Successive U.S. administrations also hoped that by limiting its involvement to defending the South only and not directly invading the North, it could support South Vietnam without provoking a major response from China and/or the Soviet Union, as had happened in the Korean War. President Johnson maintained the Kennedy administration's position that South Vietnam's independence was a crucial U.S. defense against Soviet aggression, while at the same time trying to avoid provoking direct participation in the conflict by the Warsaw Pact.
The situation caused friction between the US armed services and the civilian authorities in Washington. Military officials such as General William Westmoreland resented the Johnson Administration's restraints on their operations but feared making outspoken policy criticisms lest they suffer the same fate as General Douglas MacArthur who had been dismissed by Truman on such grounds during the Korean War.

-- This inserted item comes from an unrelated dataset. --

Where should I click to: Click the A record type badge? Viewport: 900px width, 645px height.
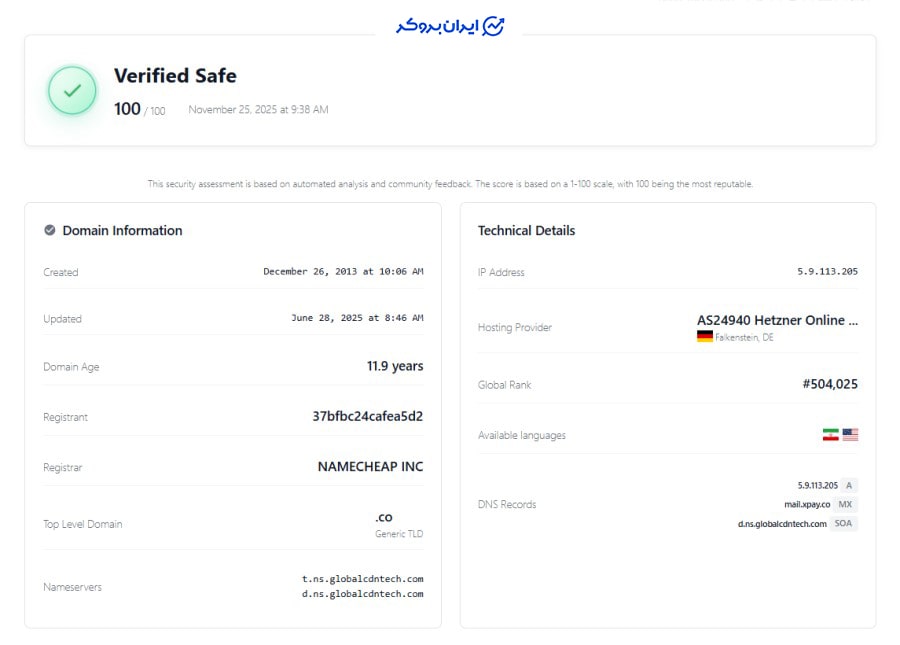849,485
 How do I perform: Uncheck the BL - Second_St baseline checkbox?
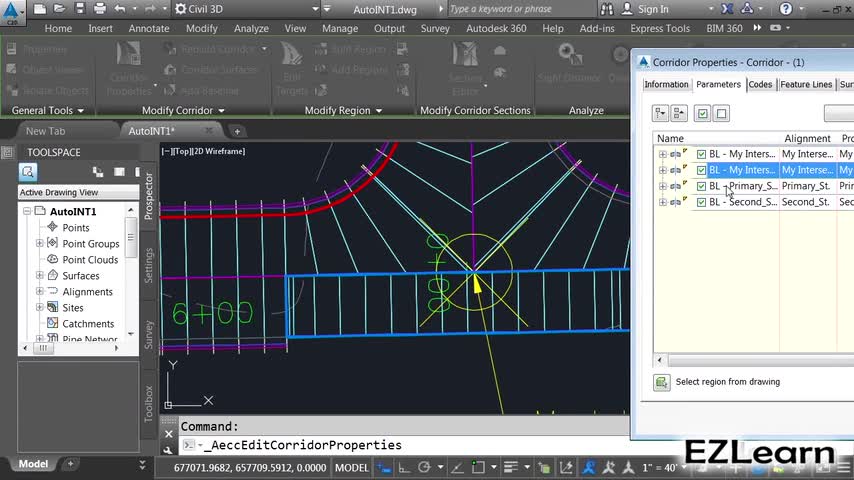coord(701,202)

The relatively slow process of escalation also tended to mute U.S. political debate, since no individual instance of escalation dramatically increased the level of U.S. involvement. However in 1968 the Joint Chiefs of Staff considered increasing the total number of active reserve troops by 200,000, concerned about having roughly a third of U.S. forces committed to one theater of conflict. The Joint Chiefs of Staff asked General Westmoreland, the only military official then commanding U.S. troops in a conflict, to testify to the need to increase. The press portrayed this increase as a need for more troops in Vietnam to reconcile the situation after the Tet Offensive. When this possibility was made public, popular criticism caused the Johnson Administration to abandon the idea. Presidential candidate Richard Nixon called for a decrease in U.S. troop levels and by the end of 1969, under his new administration, they were reduced by 60,000 from their wartime peak.
Johnson and the Gulf of Tonkin
Johnson raised the level of U.S. involvement on July 27, 1964, when 5,000 additional U.S. military advisors were ordered to South Vietnam. This brought the total number of U.S. forces in Vietnam to 21,000.
On July 31, 1964, the US destroyer Maddox began a reconnaissance mission in the Gulf of Tonkin, in international waters. Critics of President Johnson have suggested the purpose of the mission was to provoke a reaction from North Vietnamese coastal defense forces as a pretext for a wider war.
On August 2, North Vietnamese patrol boats attacked Maddox. In response, and with the help of air support from the nearby carrier Ticonderoga, she destroyed one of the torpedo boats, damaging two others. Maddox suffered superficial damage and retired to South Vietnamese waters where she was joined by C. Turner Joy.
On August 3, the Government of the Republic of Vietnam (GVN or South Vietnam) again attacked North Vietnam; the Rhon River estuary and the Vinh Sonh radar installation were bombarded under cover of darkness.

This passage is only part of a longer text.